NEW YORK (CNNfn) - Billionaire financier Carl Icahn signed a confidentiality agreement with Nabisco Group Holdings Monday, clearing the way for him to seek "strategic partners" to join his takeover bid for the nation's leading seller of cookies and crackers.|
The signed agreement follows Nabisco's invitation last week to have Icahn join the company's internal review of possible strategies to lift its sagging stock price. Icahn, the company's largest individual shareholder, had previously offered to buy Nabisco outright in a friendly deal for $16 per share, or $5.2 billion, with the aim of finding a permanent buyer later.
The billionaire investor said he had hired the Industrial Bank of Japan to begin the due diligence process on Nabisco, but is now also free to seek out third party buyers for the company's sole holding -- a roughly 80 percent stake in Nabisco Holdings Corp. (NA: Research, Estimates), maker of Oreo cookies, Ritz crackers and Snackwells products.
Analysts said the agreement all but guarantees the company will seek out a merger partner in the next few months.
"I see Icahn's proposal as an attempt to rattle the cage and force the company to find a buyer," said Martin Feldman, a food analyst with Salomon Smith Barney. "He has effectively served as a conduit for a third-party buyer."
Shares of Nabisco (NGH: Research, Estimates) closed down 1/2 to 14-5/8 Monday.
Proxy battle avoided
The agreement prevents Icahn from initiating a proxy battle for control of the company's board, as he had previously threatened, for at least three months. He is also restricted from increasing his roughly 9 percent stake in the Parsippany, N.J.-based company.
In an interview with CNNfn.com last week, Icahn said if he remained unconvinced that Nabisco's board was actively pursuing a merger, he would almost certainly have launched a proxy battle to replace the company's 12-member board with his own nine-member slate at the company's annual meeting next month.
But Nabisco's board responded to his last buyout proposal with an offer to open the company books and work with the billionaire investor on finding a potential suitor, leading to Monday's agreement.
"We are pleased that Mr. Icahn has joined the process," said Henry Sandbach, a Nabisco spokesman.

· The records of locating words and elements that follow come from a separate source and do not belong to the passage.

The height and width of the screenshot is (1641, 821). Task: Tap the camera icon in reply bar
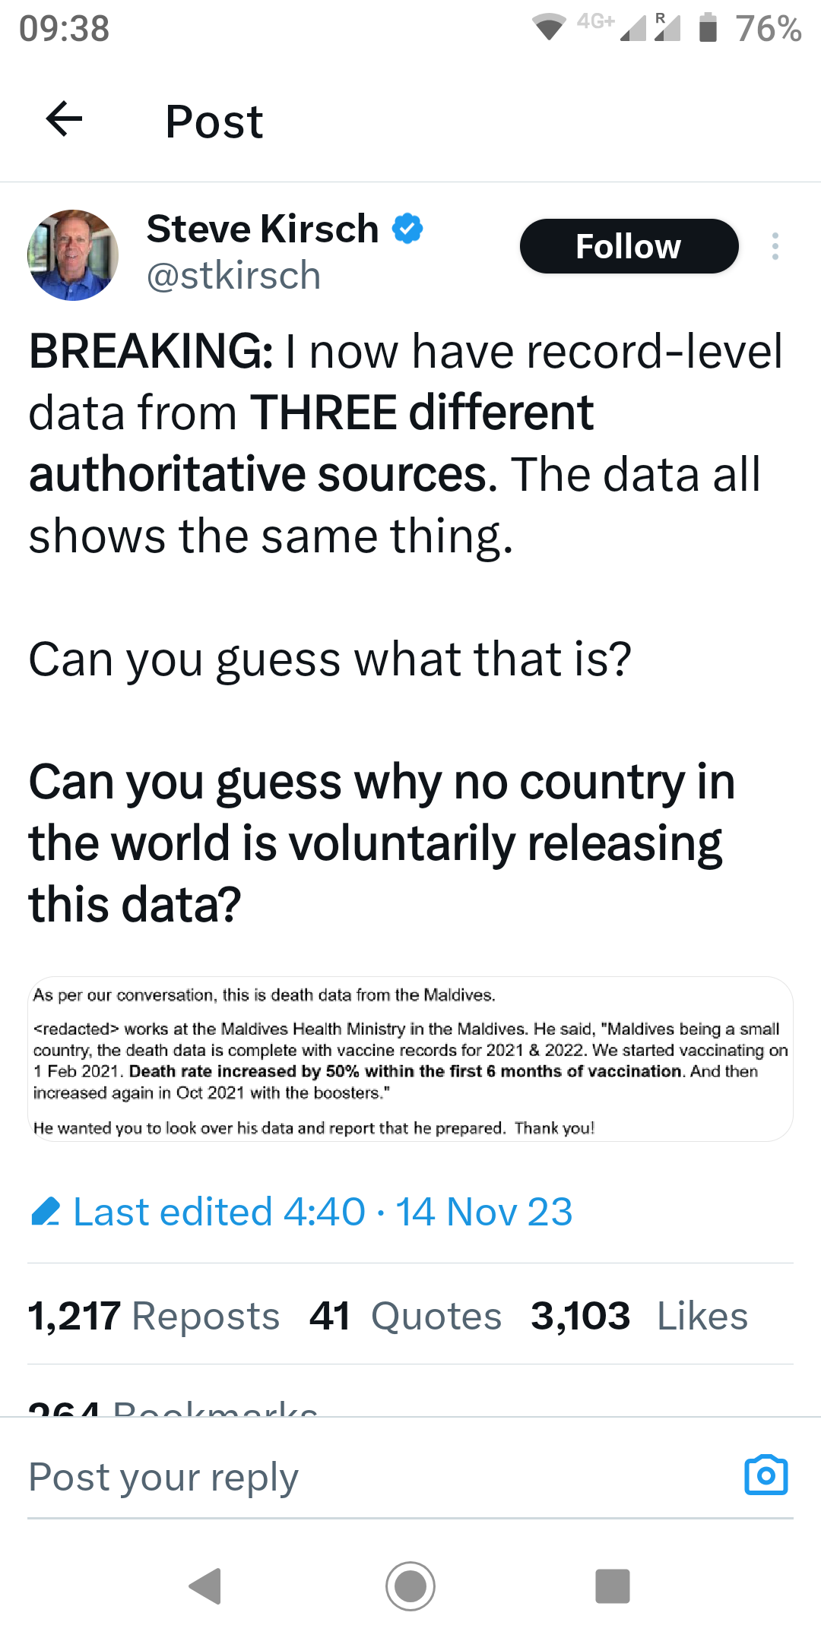pos(766,1475)
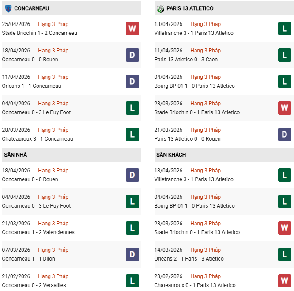Select the SÂN NHÀ section header

pyautogui.click(x=15, y=155)
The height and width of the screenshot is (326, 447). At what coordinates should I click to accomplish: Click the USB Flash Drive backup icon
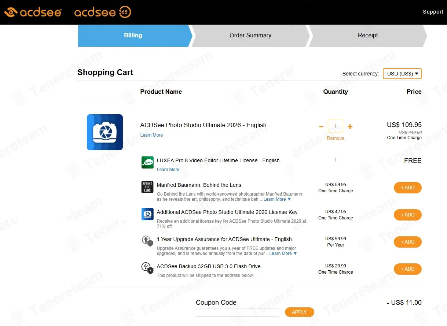(147, 268)
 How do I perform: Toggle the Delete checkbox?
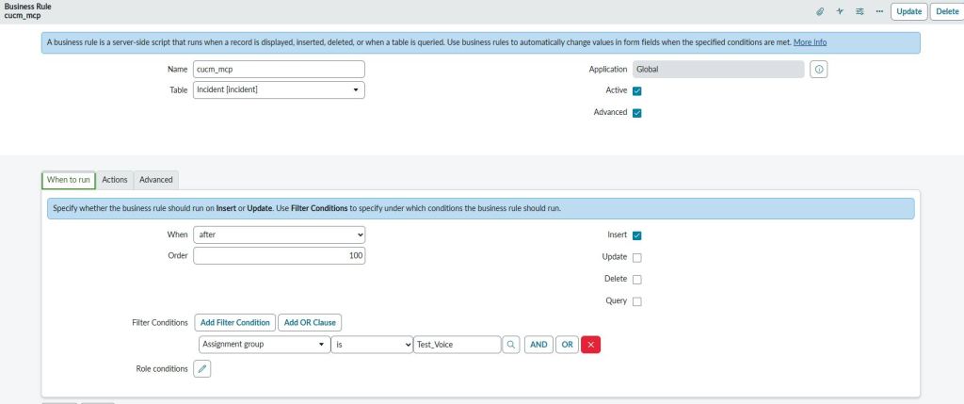(x=637, y=280)
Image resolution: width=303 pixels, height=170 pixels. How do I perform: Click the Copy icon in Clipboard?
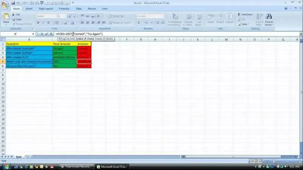click(x=14, y=19)
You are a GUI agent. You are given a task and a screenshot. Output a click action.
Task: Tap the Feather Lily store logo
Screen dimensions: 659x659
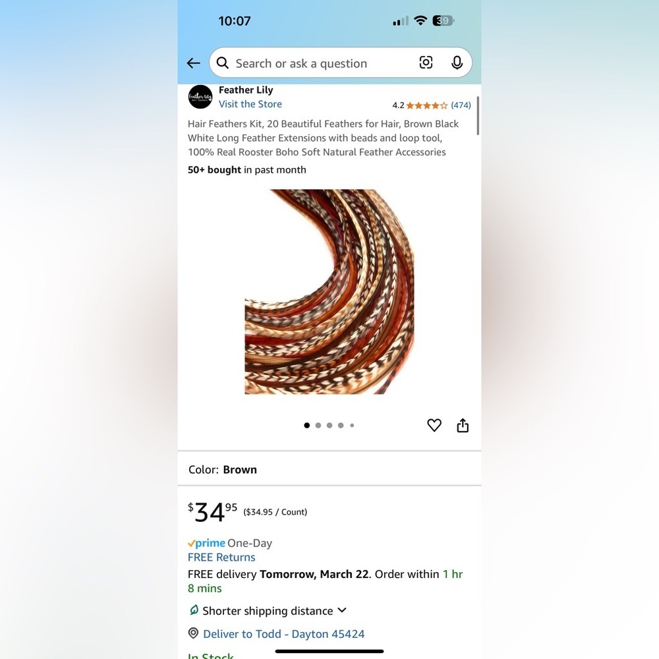[x=200, y=97]
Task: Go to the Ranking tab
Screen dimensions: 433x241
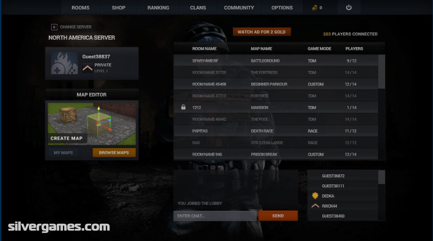Action: (158, 8)
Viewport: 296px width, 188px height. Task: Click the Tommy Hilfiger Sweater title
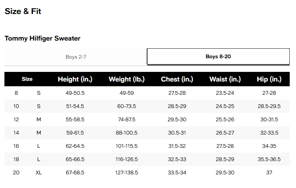(x=42, y=38)
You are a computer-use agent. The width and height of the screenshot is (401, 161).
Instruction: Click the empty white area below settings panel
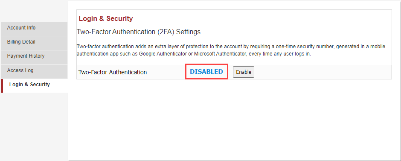pyautogui.click(x=234, y=120)
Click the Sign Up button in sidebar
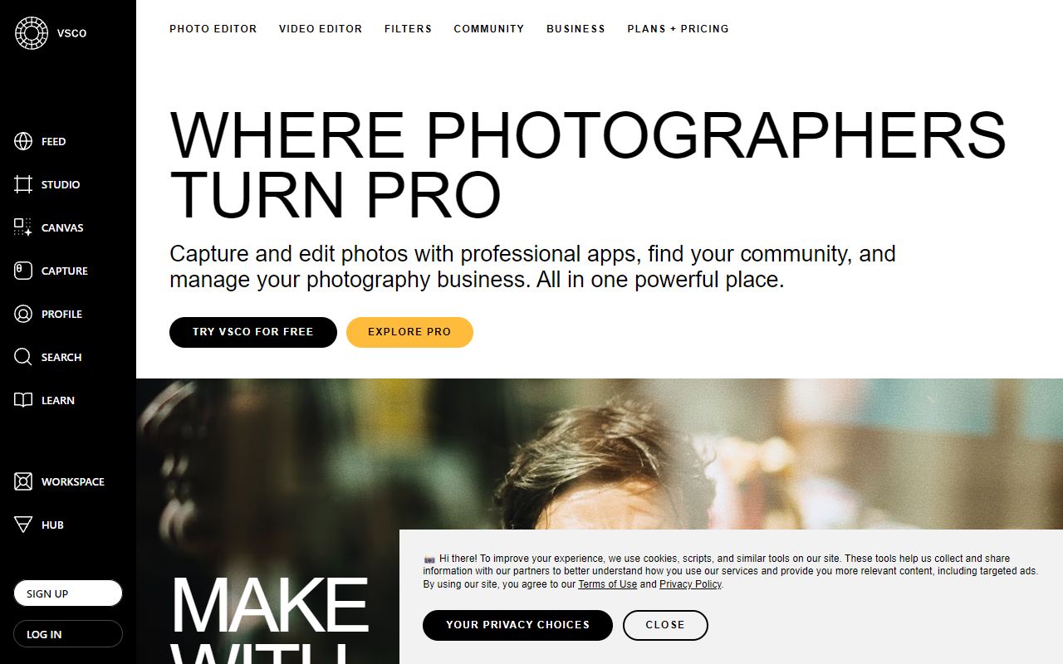The height and width of the screenshot is (664, 1063). pyautogui.click(x=68, y=593)
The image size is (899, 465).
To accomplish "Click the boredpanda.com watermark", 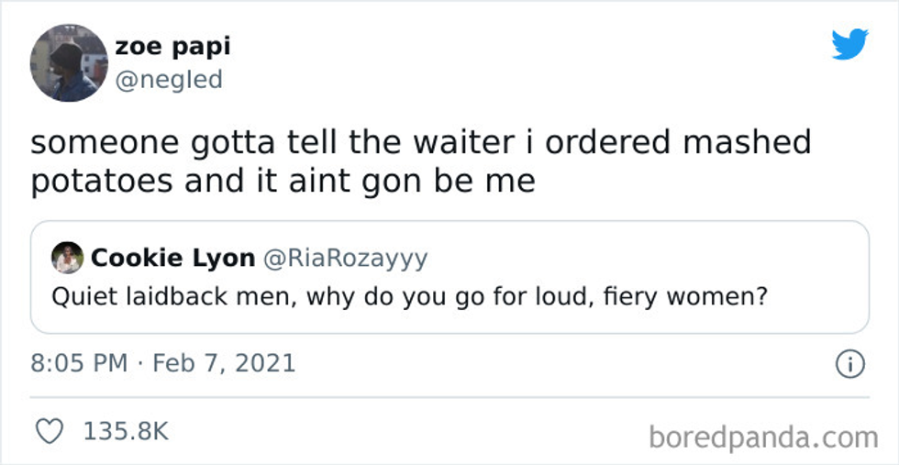I will coord(763,437).
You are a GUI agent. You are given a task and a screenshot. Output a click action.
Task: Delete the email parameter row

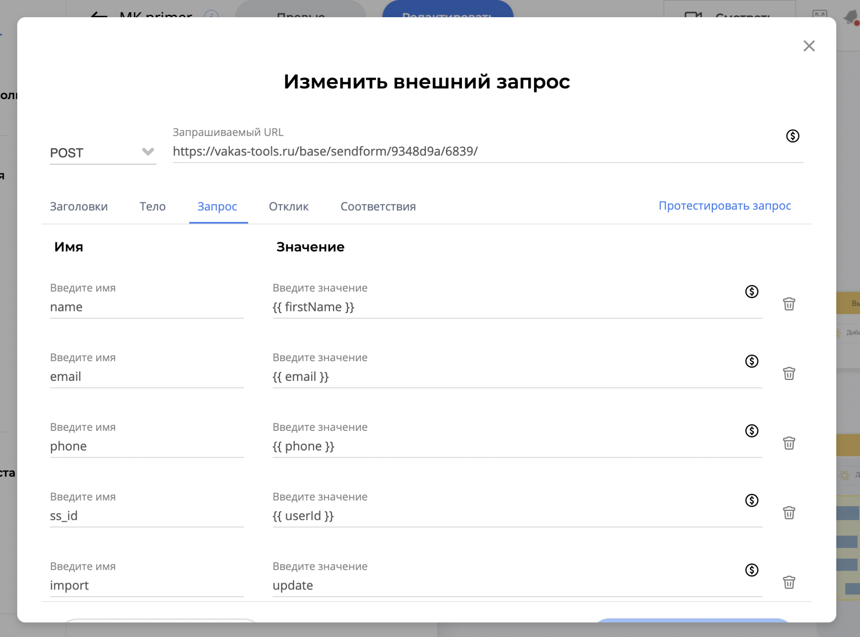point(789,374)
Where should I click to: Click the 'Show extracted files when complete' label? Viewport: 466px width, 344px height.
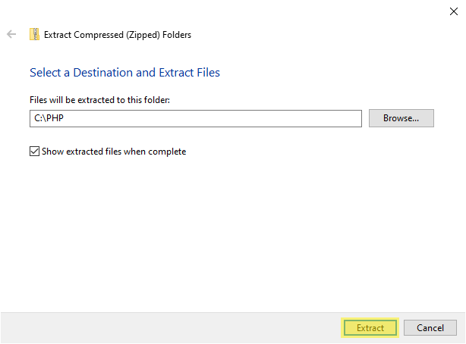[114, 152]
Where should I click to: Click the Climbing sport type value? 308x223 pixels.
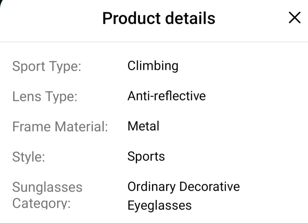tap(153, 66)
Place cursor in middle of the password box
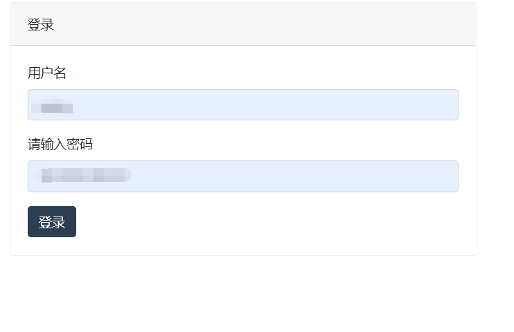514x332 pixels. click(243, 176)
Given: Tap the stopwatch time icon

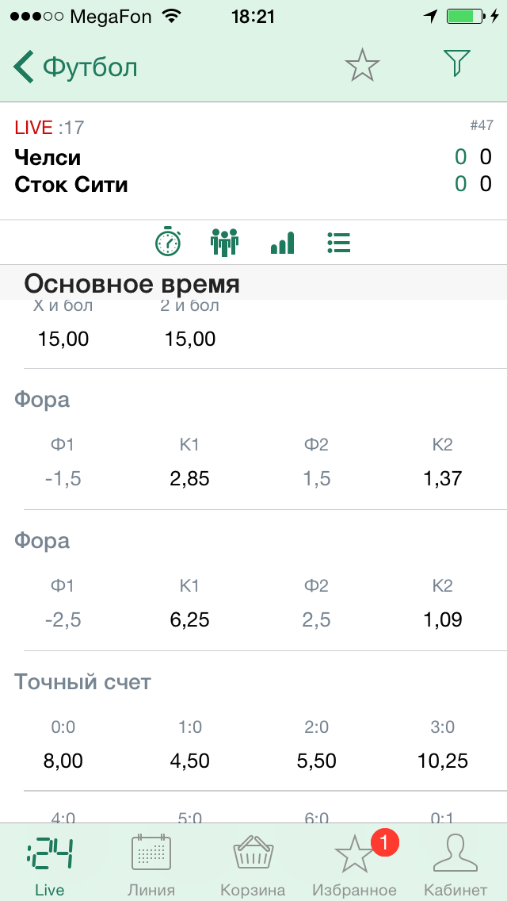Looking at the screenshot, I should (x=168, y=242).
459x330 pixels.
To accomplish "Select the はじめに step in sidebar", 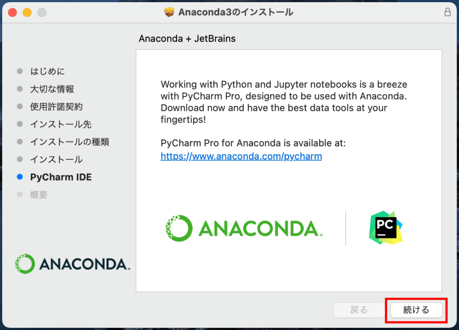I will 48,71.

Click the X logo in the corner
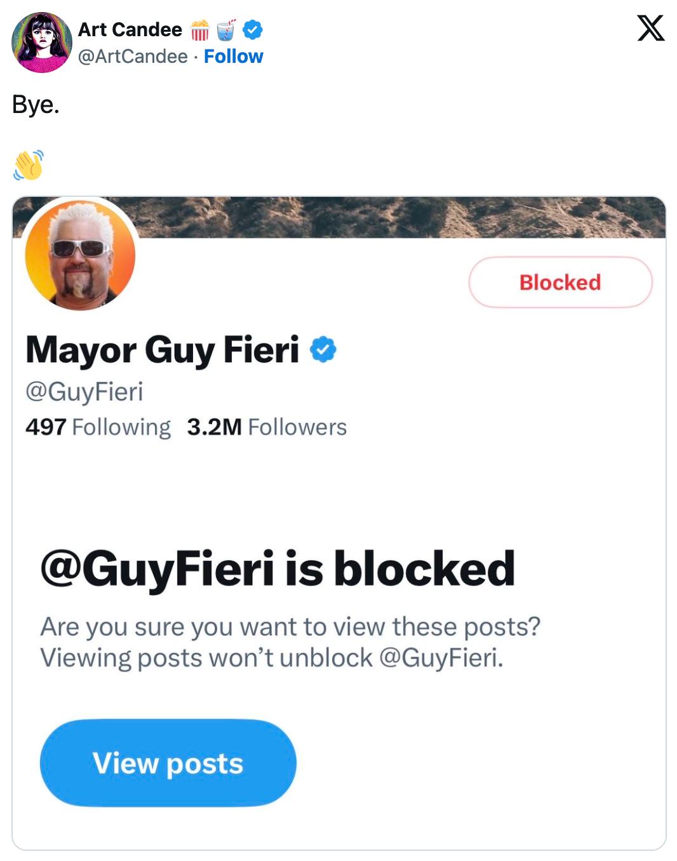point(650,28)
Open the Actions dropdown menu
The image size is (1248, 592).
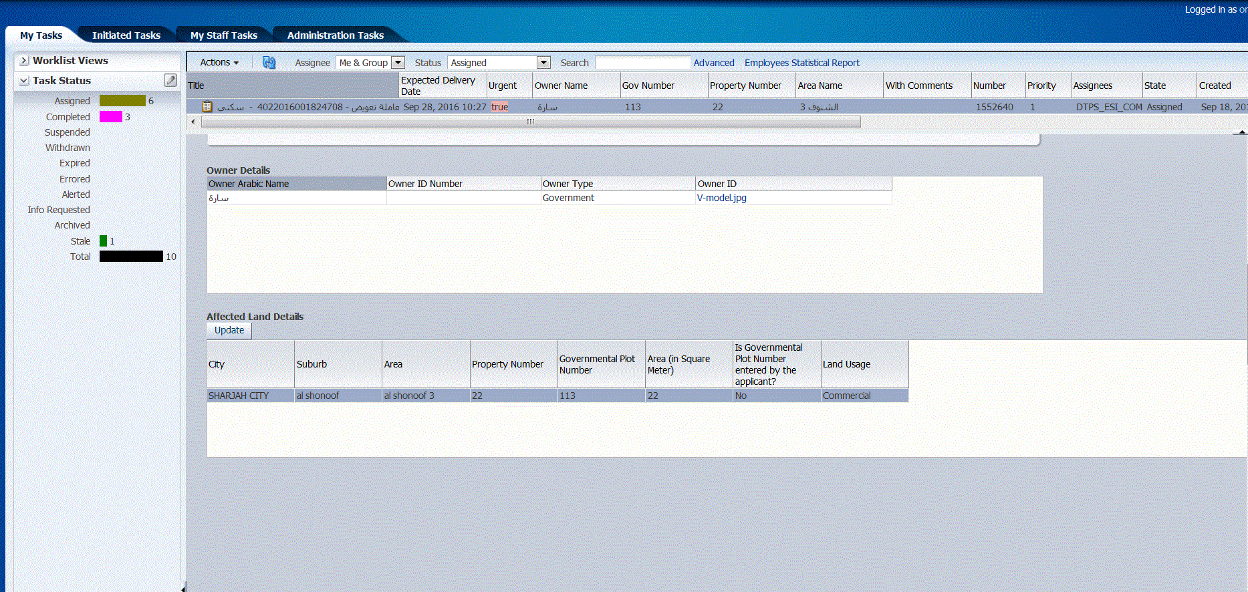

When asked if his company was now up for sale, Sandbach said "we've indicated that we are looking at the broadest range of alternatives, including selling the company."
Nabisco hired Wall Street investment banks Morgan Stanley Dean Witter and Warburg Dillon Read earlier this month to review its strategic alternatives after Icahn stepped up his public demands to sell the company.
One of the food industry's strongest brand names, Nabisco Holding's shares have languished in recent months, hit hard by a deep sector slump and investor concerns about lingering legal liabilities related to tobacco lawsuits from its former association with RJR Nabisco.
Accordingly, analysts have mentioned Phillip Morris Co. (MO: Research, Estimates) as the most likely buyer for Nabisco, given its desire to beef up its food operations and the fact that it is already exposed to the tobacco litigation.